Last year, when we saw wolves on the shore of Harlequin Bay (on the backside of our island) and I hopped online to do wolf research, I found PacificWild and fell in love with the organization’s work and website. I became an admirer of the Executive Director, Ian McAllister, for his leadership and work trying to protect the habitat and wildlife of the Great Bear Rainforest of British Columbia, for his photography and his books. Several weeks later, our hosts returned to God’s Pocket to begin preparations for the 2016 season, bringing with them two dive scouts and the cook. Overwhelmed by the sudden influx of people after five weeks of quiet with David, I snuck out to our room after dinner. What I missed that night, a year ago, was a visit by Ian McAllister of PacificWild with the catamaran Habitat, along with a friend Paul Nicklen, a National Geographic photographer.

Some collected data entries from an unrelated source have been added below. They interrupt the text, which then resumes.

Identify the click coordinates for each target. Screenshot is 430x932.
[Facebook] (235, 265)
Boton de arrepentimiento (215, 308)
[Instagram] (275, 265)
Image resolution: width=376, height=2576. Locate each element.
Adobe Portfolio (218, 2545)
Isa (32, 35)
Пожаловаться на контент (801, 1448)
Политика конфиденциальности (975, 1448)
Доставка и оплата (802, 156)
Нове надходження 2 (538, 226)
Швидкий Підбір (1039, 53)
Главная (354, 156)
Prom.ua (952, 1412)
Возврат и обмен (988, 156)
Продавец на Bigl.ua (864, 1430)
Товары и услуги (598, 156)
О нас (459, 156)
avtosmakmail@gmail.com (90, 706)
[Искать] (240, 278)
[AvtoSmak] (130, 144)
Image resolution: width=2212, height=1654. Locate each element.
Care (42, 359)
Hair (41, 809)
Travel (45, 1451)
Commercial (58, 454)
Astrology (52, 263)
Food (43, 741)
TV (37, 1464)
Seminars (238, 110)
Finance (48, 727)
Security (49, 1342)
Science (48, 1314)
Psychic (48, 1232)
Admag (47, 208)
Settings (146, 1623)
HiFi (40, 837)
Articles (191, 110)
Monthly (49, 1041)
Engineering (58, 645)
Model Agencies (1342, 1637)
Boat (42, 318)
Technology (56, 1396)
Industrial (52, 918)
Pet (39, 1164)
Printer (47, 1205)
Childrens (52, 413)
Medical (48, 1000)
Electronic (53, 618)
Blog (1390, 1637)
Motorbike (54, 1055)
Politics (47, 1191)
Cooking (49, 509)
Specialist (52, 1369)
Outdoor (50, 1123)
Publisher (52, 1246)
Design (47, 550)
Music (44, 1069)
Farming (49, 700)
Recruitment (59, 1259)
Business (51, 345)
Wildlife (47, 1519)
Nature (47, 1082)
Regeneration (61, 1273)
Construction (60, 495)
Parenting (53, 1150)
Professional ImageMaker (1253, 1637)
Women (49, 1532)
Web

Apparently, I got a do over here, too. Yesterday afternoon, we had a lovely and rare visit. The Habitat docked at God’s Pocket and Ian McAllister and his team of three came up for a visit. He was in the area diving and filming underwater for his Imax film; one of his crew, Tim, was the caretaker here at God’s Pocket after the season ended last year until Christmas. We offered tea and chatted for a while before they went out, with David, for a dive just outside the Bay.
I got to tell Ian that I needed a “fan freak” moment about his work, his books and photography (I have one of his wolf pictures hanging in our guest bedroom/my office in our condo). (Click here for the gallery of gorgeous wildlife photos, videos, and documentaries.) He blushed a few times, but once I got that out of the way, I told him I was “done fussing” and we resumed our more relaxed chat. They came back up after their dive and dinner, and he gifted me a book of poems and photos, “The Wild In You,” that he collaborated on with a Canadian poet, Linda Crozier. And as he left, he invited David and me to visit them on Denny Island, where he and his family make their home, and where PacificWild has its organizational base in the Great Bear Rainforest. We had made a new friend: in my book, that’s not a do over, that’s a do better!
For the last few days, we’ve had snow on the ground, and intermittent snow fall. Big floofy flakes have been swirling over the water and the deck, and resting gently to welcome more. Our coterie of birds and animals leave tracks in the snow and carry on with their routine not seeming to mind. I am filled with wonder, and gratitude.